*** Excerpted text
This is a significant advance because such 512-bit length keys are
routinely used in (possibly ill-advised?) transaction protocols for some important
financial institutions (read: some serious $$$$$$$ may be at risk in
the near future) - and moreover, as a factoring contributor, I can state that I
personally have now been offered the use of additional hardware which
could take the 6 or 7 months spent sieving for results, and reduce the
time by a factor of some 40% to 60%.
What this trouble is about, however, is security. Not national security, but information security. On most UNIX systems, passwords are stored as 56-bit DES, and there's always a way that one can somehow get the password file, from which point it's almost always painfully simple to get a root shell. From there they can access any information on the servers, and if it's encrypted - and 512-bit RSA is pretty standard for such sensitive information - it's not too hard to crack that anymore, either.
I still feel comfortable in sending my credit card information to online retailers who use 64-bit RSA and the like. There's just too much information out there for someone to effectively snatch my info, and it's certainly more secure than using a phone or mail or whatever to send that information to them. What I'm concerned about is the information when it's on the other server.
As has been stated before, 1024-bit RSA and 128-bit blowfish are still plenty secure, and likely will be for a long time. I'm not concerned about my ssh connections being cracked. And, honestly, I'm not too concerned if someone else gets my bank information, since banks have insurance for my money (up to $10,000 anyway) and although it'd be a hassle for me, it's the one stealing the money who would eventually suffer, not me.
******
*** Available data
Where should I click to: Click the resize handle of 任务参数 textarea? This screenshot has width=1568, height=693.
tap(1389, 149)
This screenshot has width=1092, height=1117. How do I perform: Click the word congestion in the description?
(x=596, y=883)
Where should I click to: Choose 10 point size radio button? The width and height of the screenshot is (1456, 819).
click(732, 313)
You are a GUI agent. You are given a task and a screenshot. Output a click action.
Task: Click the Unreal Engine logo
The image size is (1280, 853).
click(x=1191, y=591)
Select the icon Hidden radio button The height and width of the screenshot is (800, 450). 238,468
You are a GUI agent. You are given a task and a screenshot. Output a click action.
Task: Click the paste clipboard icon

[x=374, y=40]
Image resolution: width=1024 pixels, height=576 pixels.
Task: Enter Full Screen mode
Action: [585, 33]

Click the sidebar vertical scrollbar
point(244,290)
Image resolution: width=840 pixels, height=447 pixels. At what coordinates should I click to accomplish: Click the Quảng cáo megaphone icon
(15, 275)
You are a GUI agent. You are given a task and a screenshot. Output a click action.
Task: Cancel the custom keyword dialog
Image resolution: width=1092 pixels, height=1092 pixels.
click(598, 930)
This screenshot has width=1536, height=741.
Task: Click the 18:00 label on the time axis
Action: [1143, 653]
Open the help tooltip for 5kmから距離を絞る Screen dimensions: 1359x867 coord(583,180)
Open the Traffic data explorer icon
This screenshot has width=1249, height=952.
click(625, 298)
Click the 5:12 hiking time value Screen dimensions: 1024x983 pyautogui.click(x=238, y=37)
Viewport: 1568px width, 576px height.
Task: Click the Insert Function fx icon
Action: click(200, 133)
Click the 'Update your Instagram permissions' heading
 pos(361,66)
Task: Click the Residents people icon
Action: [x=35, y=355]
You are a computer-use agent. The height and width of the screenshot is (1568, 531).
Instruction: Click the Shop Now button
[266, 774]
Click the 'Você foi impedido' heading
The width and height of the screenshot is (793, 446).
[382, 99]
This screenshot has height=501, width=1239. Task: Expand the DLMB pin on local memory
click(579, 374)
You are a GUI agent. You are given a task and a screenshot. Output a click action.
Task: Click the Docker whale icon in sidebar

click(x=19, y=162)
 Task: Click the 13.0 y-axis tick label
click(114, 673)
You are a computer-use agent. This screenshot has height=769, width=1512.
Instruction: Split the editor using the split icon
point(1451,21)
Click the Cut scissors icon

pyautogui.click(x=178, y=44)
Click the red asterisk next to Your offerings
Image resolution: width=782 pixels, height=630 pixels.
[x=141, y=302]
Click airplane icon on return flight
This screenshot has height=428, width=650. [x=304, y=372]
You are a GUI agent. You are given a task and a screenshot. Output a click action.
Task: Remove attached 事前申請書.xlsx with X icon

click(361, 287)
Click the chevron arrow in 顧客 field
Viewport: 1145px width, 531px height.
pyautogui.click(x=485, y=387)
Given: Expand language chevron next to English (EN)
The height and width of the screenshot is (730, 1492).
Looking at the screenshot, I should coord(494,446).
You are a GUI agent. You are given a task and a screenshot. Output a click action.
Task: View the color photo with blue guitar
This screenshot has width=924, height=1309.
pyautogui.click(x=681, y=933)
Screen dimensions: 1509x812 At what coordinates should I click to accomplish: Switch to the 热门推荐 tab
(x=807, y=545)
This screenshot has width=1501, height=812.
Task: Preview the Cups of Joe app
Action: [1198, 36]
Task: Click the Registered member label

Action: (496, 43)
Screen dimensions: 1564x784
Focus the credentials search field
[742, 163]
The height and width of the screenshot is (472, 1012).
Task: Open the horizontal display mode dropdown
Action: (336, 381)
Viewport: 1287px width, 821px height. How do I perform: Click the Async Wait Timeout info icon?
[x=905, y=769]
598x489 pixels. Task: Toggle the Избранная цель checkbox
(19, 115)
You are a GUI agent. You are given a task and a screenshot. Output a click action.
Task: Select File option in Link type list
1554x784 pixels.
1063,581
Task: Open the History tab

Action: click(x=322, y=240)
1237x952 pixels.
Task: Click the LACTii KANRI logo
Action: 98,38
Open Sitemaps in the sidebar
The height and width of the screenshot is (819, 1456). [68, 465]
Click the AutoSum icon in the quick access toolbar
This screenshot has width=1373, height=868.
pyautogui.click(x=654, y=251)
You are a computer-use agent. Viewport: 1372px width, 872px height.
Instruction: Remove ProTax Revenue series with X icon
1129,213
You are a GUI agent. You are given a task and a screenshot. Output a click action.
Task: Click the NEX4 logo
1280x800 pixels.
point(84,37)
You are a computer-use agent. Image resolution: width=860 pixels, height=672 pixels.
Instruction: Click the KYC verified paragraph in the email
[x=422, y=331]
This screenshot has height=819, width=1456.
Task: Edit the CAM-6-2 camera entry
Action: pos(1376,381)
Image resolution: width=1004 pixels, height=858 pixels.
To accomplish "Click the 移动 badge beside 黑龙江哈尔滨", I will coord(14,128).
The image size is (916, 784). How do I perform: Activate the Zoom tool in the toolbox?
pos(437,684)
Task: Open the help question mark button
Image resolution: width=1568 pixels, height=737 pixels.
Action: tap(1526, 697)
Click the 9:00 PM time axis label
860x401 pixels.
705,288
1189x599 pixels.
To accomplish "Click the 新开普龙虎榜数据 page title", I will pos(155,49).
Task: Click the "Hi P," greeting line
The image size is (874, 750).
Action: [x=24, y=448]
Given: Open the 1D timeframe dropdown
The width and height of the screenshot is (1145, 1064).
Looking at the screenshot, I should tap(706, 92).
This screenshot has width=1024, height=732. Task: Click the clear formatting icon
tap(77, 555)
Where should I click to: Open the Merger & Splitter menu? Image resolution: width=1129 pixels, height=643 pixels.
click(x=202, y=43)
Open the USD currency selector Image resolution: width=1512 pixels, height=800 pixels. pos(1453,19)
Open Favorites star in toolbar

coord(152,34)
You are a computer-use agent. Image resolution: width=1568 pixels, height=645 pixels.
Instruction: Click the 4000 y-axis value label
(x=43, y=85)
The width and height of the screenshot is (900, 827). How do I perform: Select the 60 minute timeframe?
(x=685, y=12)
******
List of tasks:
1. According to the forum post on encryption, how are passwords stored on most UNIX systems?
2. Please put the part of the rows that opens with the line containing "Click the 'Update" and closes with the line containing "click(x=19, y=162)" into a JSON list of strings, one string per line, with blank lines left out.
The forum post on encryption and the rows have no connection to each other.

Solutions to the exercise:
1. As 56-bit DES.

2.
[
  "Click the 'Update your Instagram permissions' heading",
  " pos(361,66)",
  "Task: Click the Residents people icon",
  "Action: [x=35, y=355]",
  "You are a computer-use agent. The height and width of the screenshot is (1568, 531).",
  "Instruction: Click the Shop Now button",
  "[266, 774]",
  "Click the 'Você foi impedido' heading",
  "The width and height of the screenshot is (793, 446).",
  "[382, 99]",
  "This screenshot has height=501, width=1239. Task: Expand the DLMB pin on local memory",
  "click(579, 374)",
  "You are a GUI agent. You are given a task and a screenshot. Output a click action.",
  "Task: Click the Docker whale icon in sidebar",
  "click(x=19, y=162)"
]